Please return each line from the rows below that contains the string "pixels". Case counts.

□ □ □ □ □ □ □

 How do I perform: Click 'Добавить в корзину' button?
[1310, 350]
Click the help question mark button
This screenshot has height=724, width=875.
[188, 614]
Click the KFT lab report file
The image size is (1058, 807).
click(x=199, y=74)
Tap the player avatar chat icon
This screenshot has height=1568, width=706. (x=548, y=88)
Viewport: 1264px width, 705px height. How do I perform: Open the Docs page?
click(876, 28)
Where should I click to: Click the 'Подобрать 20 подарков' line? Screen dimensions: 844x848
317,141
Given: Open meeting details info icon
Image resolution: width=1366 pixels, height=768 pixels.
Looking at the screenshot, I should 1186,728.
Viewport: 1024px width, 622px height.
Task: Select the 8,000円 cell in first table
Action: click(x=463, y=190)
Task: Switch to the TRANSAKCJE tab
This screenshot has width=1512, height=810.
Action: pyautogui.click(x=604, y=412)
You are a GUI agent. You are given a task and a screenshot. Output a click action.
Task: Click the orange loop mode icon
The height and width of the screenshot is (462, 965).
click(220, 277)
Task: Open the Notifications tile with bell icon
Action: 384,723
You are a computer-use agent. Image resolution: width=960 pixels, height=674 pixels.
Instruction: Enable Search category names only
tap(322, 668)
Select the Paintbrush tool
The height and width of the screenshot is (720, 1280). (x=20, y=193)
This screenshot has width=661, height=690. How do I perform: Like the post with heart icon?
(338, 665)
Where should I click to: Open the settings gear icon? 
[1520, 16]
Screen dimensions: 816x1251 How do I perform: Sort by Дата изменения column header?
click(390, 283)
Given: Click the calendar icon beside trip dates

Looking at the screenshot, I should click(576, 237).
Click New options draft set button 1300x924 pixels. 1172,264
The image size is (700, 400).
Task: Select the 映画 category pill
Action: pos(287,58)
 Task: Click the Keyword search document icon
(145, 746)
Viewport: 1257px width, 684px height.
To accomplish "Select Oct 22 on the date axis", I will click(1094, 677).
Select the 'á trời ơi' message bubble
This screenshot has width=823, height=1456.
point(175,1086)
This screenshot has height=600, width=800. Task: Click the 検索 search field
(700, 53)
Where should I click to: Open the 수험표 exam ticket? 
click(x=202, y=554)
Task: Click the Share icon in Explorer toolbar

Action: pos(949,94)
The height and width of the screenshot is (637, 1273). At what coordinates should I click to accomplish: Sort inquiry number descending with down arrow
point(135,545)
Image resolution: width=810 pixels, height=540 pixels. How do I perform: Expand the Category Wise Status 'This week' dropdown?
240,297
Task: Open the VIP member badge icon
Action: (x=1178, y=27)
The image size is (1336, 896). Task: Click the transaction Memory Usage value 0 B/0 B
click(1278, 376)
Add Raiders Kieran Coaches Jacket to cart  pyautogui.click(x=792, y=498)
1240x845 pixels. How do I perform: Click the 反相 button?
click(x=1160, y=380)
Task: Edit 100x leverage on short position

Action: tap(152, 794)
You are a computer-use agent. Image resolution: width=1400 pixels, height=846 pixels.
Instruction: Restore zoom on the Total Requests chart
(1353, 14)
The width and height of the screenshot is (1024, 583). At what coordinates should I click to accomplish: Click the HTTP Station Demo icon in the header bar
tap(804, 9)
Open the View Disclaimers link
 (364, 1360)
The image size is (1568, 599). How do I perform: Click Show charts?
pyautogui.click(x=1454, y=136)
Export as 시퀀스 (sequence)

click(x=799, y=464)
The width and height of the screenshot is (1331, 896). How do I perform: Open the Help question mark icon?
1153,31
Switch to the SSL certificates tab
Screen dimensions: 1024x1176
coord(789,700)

□ □ □ □ □ □ □

• Correct response
Image resolution: width=1366 pixels, height=768 pixels.
You are a computer-use agent. Image resolution: width=960 pixels, height=674 pixels.
Click New options draft set button 1300x924 pixels. 1172,264
Image resolution: width=810 pixels, height=540 pixels. How do I perform: Expand the Category Wise Status 'This week' dropdown?
1240x845 pixels. How do I perform: Click the 反相 button?
You are a computer-use agent. Image resolution: width=1400 pixels, height=846 pixels.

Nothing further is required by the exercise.